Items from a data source
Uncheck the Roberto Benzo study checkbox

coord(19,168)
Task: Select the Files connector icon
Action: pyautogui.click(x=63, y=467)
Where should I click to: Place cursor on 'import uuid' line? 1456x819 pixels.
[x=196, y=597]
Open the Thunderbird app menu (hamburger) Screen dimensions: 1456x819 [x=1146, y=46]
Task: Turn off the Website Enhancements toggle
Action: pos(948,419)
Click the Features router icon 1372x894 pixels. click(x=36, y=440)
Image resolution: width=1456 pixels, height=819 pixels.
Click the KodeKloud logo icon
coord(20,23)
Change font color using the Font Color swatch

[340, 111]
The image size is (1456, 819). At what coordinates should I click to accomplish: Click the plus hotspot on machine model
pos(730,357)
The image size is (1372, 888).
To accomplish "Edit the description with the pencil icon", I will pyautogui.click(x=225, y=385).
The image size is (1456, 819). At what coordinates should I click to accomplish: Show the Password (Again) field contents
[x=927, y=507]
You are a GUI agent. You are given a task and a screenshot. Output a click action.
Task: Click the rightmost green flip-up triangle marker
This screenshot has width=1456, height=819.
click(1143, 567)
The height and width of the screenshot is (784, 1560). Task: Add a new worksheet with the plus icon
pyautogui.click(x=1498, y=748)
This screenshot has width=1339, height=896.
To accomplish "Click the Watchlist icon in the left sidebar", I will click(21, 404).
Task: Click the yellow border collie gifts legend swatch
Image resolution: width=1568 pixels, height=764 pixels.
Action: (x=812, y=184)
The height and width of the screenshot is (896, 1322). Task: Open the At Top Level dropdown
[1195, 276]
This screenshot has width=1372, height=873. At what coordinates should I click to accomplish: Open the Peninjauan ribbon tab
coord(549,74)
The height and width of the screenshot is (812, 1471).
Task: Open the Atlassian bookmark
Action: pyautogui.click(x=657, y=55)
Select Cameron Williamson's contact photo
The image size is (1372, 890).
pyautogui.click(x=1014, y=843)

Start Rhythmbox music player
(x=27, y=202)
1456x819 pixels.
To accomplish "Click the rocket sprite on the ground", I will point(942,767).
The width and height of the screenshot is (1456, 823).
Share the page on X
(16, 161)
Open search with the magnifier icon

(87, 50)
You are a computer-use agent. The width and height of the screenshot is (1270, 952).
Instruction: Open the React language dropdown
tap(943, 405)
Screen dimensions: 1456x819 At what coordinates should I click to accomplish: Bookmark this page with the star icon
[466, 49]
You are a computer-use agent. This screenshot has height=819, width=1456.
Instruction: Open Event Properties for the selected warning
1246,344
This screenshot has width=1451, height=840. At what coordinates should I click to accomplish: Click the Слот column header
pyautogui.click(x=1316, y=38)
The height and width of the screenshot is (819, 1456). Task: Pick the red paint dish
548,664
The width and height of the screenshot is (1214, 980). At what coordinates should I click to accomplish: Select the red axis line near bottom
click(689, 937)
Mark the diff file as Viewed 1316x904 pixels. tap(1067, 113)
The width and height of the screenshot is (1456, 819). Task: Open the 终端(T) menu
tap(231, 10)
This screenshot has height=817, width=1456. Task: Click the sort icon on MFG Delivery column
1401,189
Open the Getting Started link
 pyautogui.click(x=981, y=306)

◆ **Task instructions**:
Return every line in the records that includes the string "computer".

◆ **Written answer**:
You are a computer-use agent. The width and height of the screenshot is (1270, 952).
You are a computer-use agent. This screenshot has height=819, width=1456.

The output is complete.